Green Boots, Sleeping Beauty e quei 200 corpi sul sentiero per la vetta dell’Everest

Non solo memento mori, ma vere e proprie pietre miliari che segnano il percorso e avvertono gli scalatori: la montagna non perdona i passi falsi

La scorsa primavera ha segnato il record di permessi per tentare la scalata alla regina della catena himalayana. Quattrocentossessantatre licenze per raggiungere la cima dell’Everest, un numero mai visto prima che superava il precedente di 409 lasciapassare del 2021. Nel 2019 l’alto numero di grimpeur aveva provocato un vero e proprio ingorgo sulle creste della montagna, ritardi nella salita e nella discesa. E 9 morti. Sfidare gli Ottomila significa mettere la propria vita a rischio, lo sanno tutti gli scalatori che rispettano la montagna e che non affrontano l’arrampicata con leggerezza. La vetta dell’Everest, così come delle 13 sorelle sparse nel mondo che superano gli ottomila metri di altezza sul livello del mare, non dovrebbe essere intesa come una meta turistica. Eppure la facilità con cui vengono rilasciati i permessi, soprattutto dopo le chiusure negli anni del lockdown per il Covid, fanno pensare diversamente. Soprattutto a chi incautamente affronta la scalata senza l’adeguata preparazione. Perché l’Everest non perdona i passi falsi, non fa sconti agli scalatori più esperti. Per raggiungere il punto più alto, quegli 8.848,86 metri che fanno sognare e ossessionano migliaia di arrampicatori, gli ostacoli sono innumerevoli e spietati. E a ricordare a ognuno di coloro che tenta di raggiungere la cima – e tornare indietro sano e salvo – che l’attenzione non deve mai scendere sotto il livello massimo, e spesso non basta, circa 200 corpi punteggiano il paesaggio. Sherpa, professionisti, avventurieri.
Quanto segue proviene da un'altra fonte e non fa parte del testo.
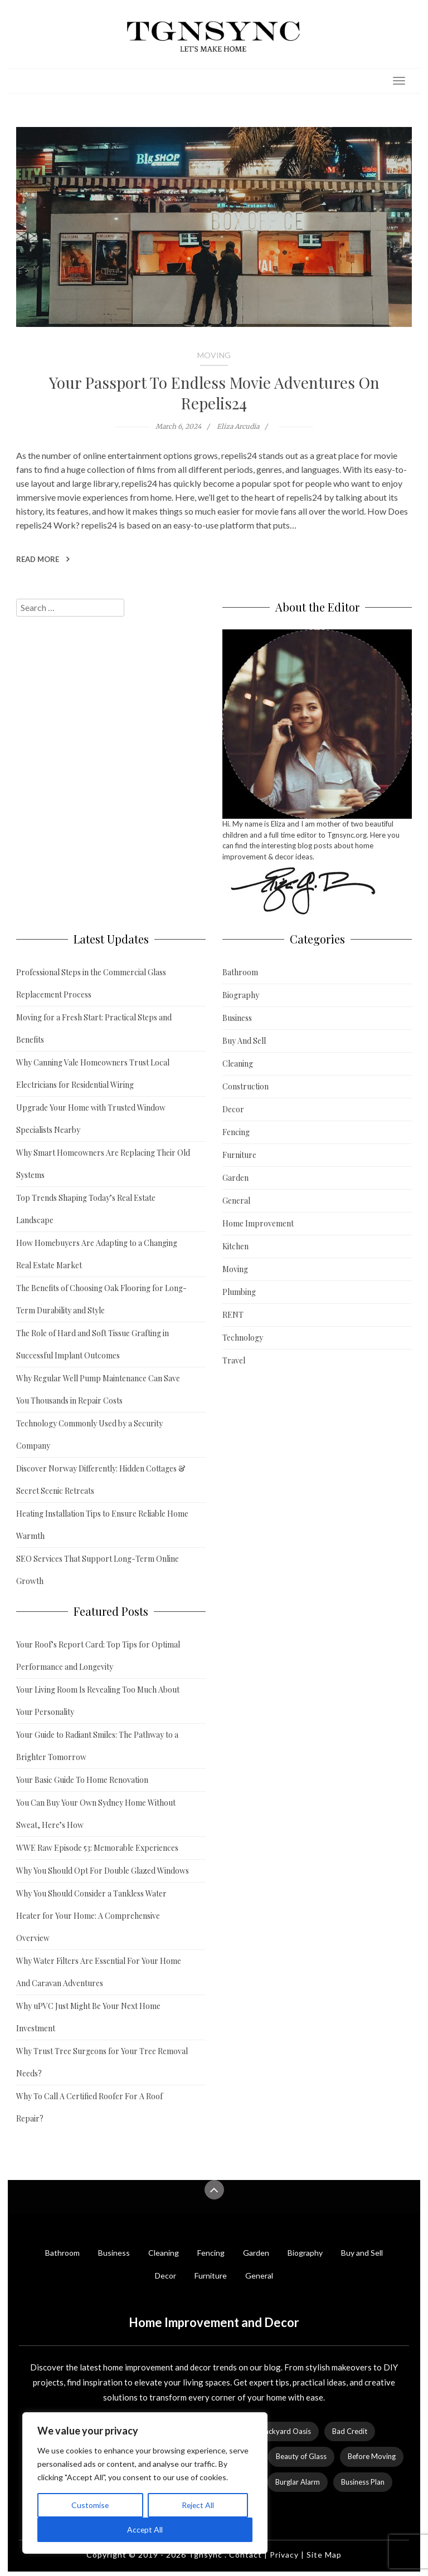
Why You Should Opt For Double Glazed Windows (102, 1870)
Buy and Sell (362, 2252)
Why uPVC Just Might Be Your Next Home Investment (88, 2017)
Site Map (324, 2554)
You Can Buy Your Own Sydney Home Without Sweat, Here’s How (96, 1813)
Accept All (145, 2529)
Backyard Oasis (285, 2431)
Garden (235, 1177)
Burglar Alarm (297, 2481)
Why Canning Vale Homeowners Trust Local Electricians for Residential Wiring (92, 1073)
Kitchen (235, 1246)
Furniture (239, 1155)
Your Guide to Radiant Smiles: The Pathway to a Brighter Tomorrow (97, 1745)
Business (237, 1018)
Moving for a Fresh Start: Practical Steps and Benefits (94, 1028)
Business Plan (363, 2481)
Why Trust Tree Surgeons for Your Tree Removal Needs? (102, 2062)
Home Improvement (258, 1223)
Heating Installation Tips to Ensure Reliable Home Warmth (102, 1524)
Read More (42, 559)
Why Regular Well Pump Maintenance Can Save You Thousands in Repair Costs (98, 1389)
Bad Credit (349, 2431)
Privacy (284, 2554)
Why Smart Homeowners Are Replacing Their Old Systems (103, 1163)
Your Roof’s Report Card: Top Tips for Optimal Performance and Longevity (98, 1655)
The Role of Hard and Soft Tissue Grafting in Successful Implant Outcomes (92, 1344)
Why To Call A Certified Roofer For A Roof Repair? (89, 2107)
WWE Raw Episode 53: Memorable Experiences (97, 1847)
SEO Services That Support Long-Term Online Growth (97, 1569)
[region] (145, 2483)
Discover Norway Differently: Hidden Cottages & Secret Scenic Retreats (101, 1479)
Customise (90, 2505)
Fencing (236, 1132)
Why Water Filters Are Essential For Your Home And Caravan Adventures (98, 1972)
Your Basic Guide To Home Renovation (82, 1780)
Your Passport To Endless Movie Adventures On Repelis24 (214, 392)
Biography (240, 995)
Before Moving (372, 2456)
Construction (245, 1086)
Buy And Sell (244, 1040)
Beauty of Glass (301, 2456)
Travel (233, 1360)
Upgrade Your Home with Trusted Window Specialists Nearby (91, 1118)
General (236, 1200)
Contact (245, 2554)
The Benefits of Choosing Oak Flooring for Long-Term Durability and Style (101, 1299)
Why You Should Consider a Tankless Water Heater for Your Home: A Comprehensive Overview (91, 1915)
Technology (242, 1337)
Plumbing (239, 1292)
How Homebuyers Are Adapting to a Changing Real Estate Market (96, 1254)
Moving (214, 355)
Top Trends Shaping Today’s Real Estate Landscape (85, 1208)
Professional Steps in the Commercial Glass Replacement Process (91, 983)
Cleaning (237, 1063)
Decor (233, 1109)
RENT (233, 1314)
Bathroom (240, 972)
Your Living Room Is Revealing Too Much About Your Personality (97, 1700)
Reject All (198, 2505)
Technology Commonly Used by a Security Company (89, 1434)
Negli anni centinaia di persone sono morte salendo o scendendo dalla vetta. I colori vivaci del loro abbigliamento sono un memento mori per i futuri scalatori. E alcuni di essi segnano il sentiero sulla vetta da così tanto tempo da essere diventi parte integrante del paesaggio


Green Boots

Per circa 20 anni gli scarponi verdi di uno scalatore hanno riposato ai margini del percorso verso la vetta del Monte Everest. Per tutti è diventato «Green Boots», gli scarponi verdi che emergevano dalla neve e dalle rocce di una grotta calcarea a 8.500 metri dalla vetta. Sebbene il corpo non sia mai stato identificato ufficialmente, si ritiene comunemente sia appartenuto allo scalatore indiano Tsewang Paljor, morto durante il percorso nel 1996. Paljor fu uno degli 8 scalatori morti nel disastro del maggio di quell’anno. Apparteneva alla spedizione della polizia di frontiera Indo-tibetana, sul crinale settentrionale. Come lui, anche altre missioni furono sorprese fatalmente dalla tempesta di ghiaccio e neve che li bloccò durante la discesa: oltre a Paljor, morirono anche gli altri due scalatori della sua spedizione. Il corpo ribattezzato Green Boots dagli scalatori divenne ben presto un punto fermo nelle salite verso l’Everest, e fu rimosso solo nel 2014.


Sleeping Beauty

Di cadaveri abbandonati sull’Himalaya ne sono stati contati circa 200. Tra i più famosi, c’è quello chiamato The Sleeping Beauty, la bella addormentata. Si tratta del corpo di Francys Arsentiev, la prima statunitense a raggiungere la cima del monte Everest senza l’ausilio di bombole d’ossigeno. Ma quel tentativo che la consacra nella storia del professionismo di montagna, le è stato anche fatale: Arsentiev morì durante la discesa. L’episodio avvenne nel 1998. Come ricostruito successivamente, alcuni scalatori di nazionalità uzbeka le prestarono soccorso trovandola in difficoltà. Ma dovettero poi lasciarla perché stavano finendo il loro ossigeno. Quando furono in grado di tornare da lei era ormai troppo tardi. Stessa sorte capitata al marito, che il giorno prima dal campo base era tornato indietro con ossigeno e medicine alla sua ricerca. Il corpo di Arsentiev fu infine rimosso, con una cerimonia solenne, nel 2007. Ma sono tante le storie sui tentativi falliti degli Ottomila, e di montagne più basse ma ugualmente pericolosissime: il New York Times ha realizzato alcune inchieste puntuali e dettagliate per onorare la loro memoria (il recentissimo reportage sul disastro dell’Aconcagua, la tragedia sul monte Everest). E ricordare cosa significhi intraprendere un’avventura di questo genere.